The Photosystem I Reaction Center Reduces NADP+
The PSI reaction center complex is a large multisubunit complex (Figure 7.30) (Jordan et al. 2001). In contrast to PSII, a core antenna consisting of about 100 chlorophylls is a part of the PSI reaction center, P700. The core antenna and P700 are bound to two proteins, PsaA and PsaB, with molecular masses in the range of 66 to 70 . The antenna pigments form a bowl surrounding the electron transfer cofactors, which are in the center of the complex. In their reduced form, the electron carriers that function in the acceptor region of photosystem I are all extremely strong reducing agents. These reduced species are very unstable and thus difficult to identify. Evidence indicates that one of these early acceptors is a chlorophyll molecule, and another is a quinone species, phylloquinone, also known as vitamin K1. Additional electron acceptors include a series of three membrane-associated iron–sulfur proteins, or bound ferredoxins, also known as Fe–S centers FeSX, FeSA, and FeSB . Fe–S center X is part of the P700-binding protein; centers A and B reside on an 8 kDa protein that is part of the PSI reaction center complex. Electrons are transferred through centers Aand B to ferredoxin (Fd), a small, water-soluble iron–sulfur protein.
The membrane-associated flavoprotein ferredoxin–NADP reductase (FNR) reduces NADP+ to NADPH, thus completing the sequence of noncyclic electron transport that begins with the oxidation of water. In addition to the reduction of NADP+, reduced ferredoxin produced by photosystem I has several other functions in the chloroplast, such as the supply of reductants to reduce nitrate and the regulation of some of the carbon fixation enzymes.

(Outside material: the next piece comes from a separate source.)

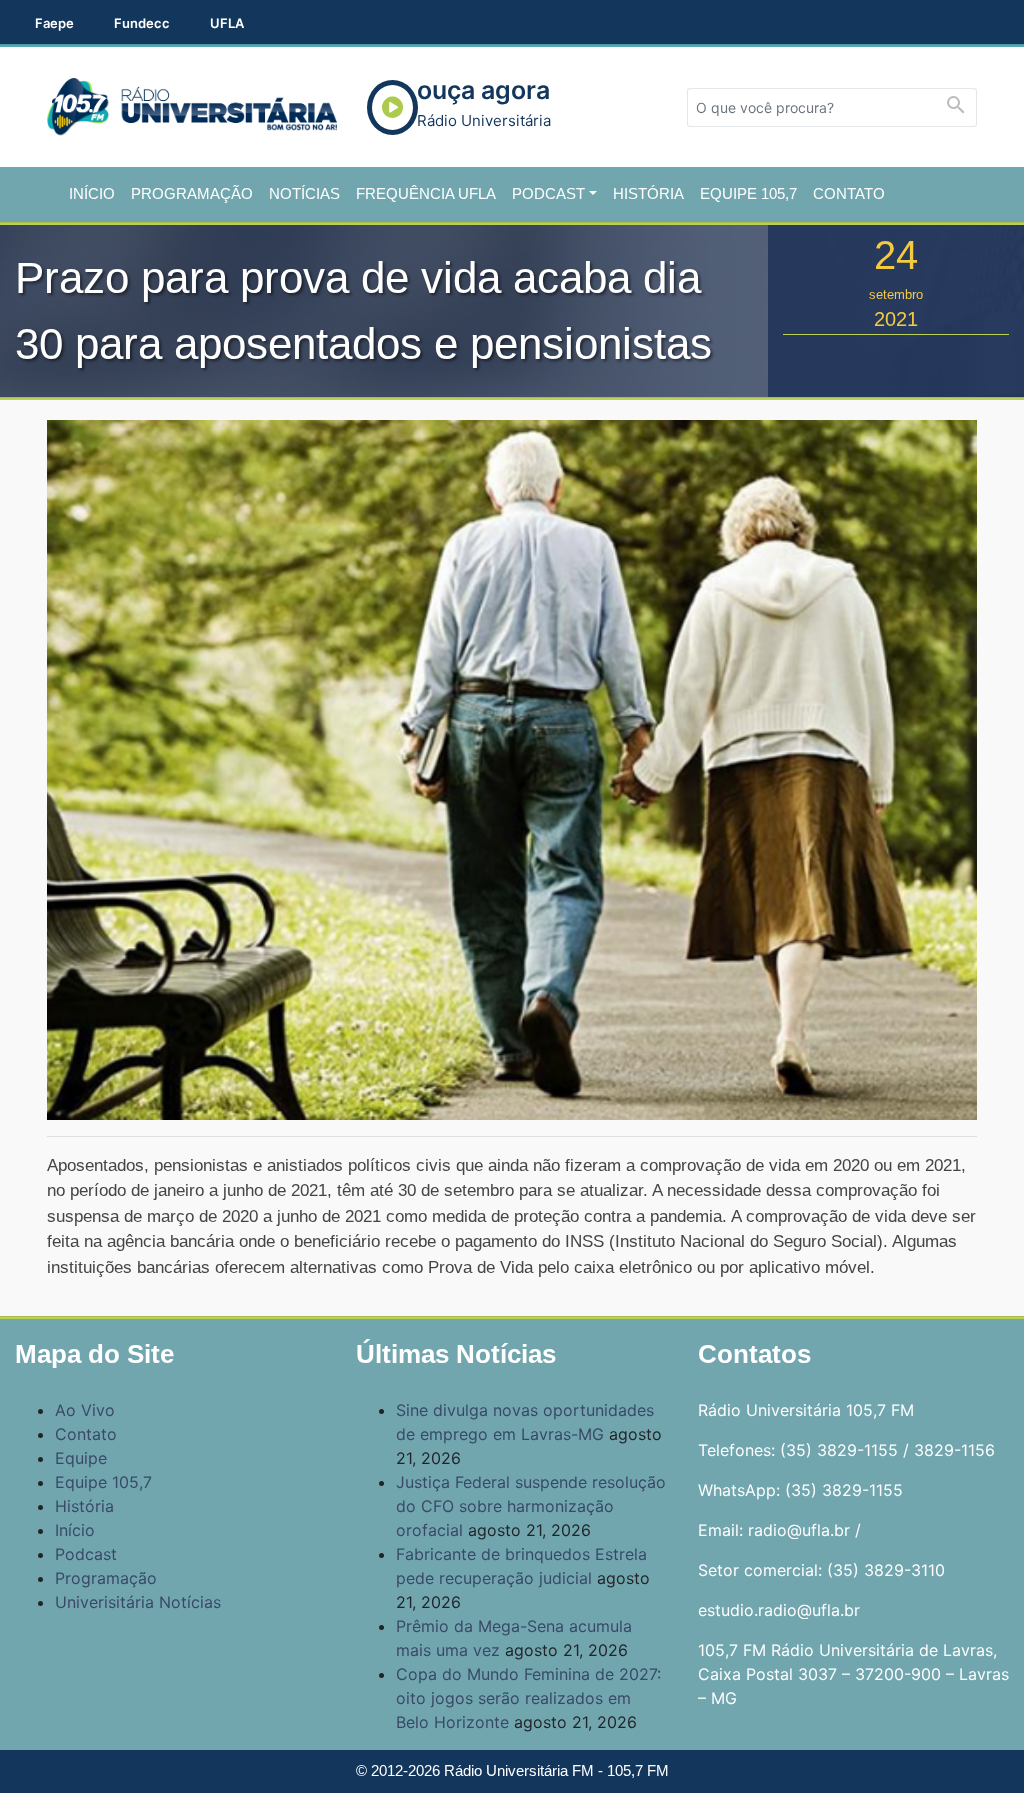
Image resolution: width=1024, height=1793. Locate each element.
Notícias (304, 193)
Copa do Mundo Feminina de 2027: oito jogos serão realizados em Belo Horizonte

Cyclic Electron Flow Generates ATP but no NADPH
Some of the cytochrome b6 f complexes are found in the stroma region of the membrane, where photosystem I is located. Under certain conditions cyclic electron flow from the reducing side of photosystem I, through the b6 f complex and back to P700, is known to occur. This cyclic electron flow is coupled to proton pumping into the lumen, which can be utilized for ATP synthesis but does not oxidize water or reduce NADP+. Cyclic electron flow is especially important as an ATP source in the bundle sheath chloroplasts of some plants that carry out C4 carbon fixation.

Some Herbicides Block Electron Flow
The use of herbicides to kill unwanted plants is widespread in modern agriculture. Many different classes of herbicides have been developed, and they act by blocking amino acid, carotenoid, or lipid biosynthesis or by disrupting cell division. Other herbicides, such as DCMU (dichlorophenyldimethylurea) and paraquat, block photosynthetic electron flow . DCMU is also known as diuron.

Paraquat has acquired public notoriety because of its use on marijuana crops. Many herbicides, DCMU among them, act by blocking electron flow at the quinone acceptors of photosystem II, by competing for the binding site of plastoquinone that is normally occupied by QB. Other herbicides, such as paraquat, act by accepting electrons from the early acceptors of photosystem I and then reacting with oxygen to form superoxide, O2 –, a species that is very damaging to chloroplast components, especially lipids.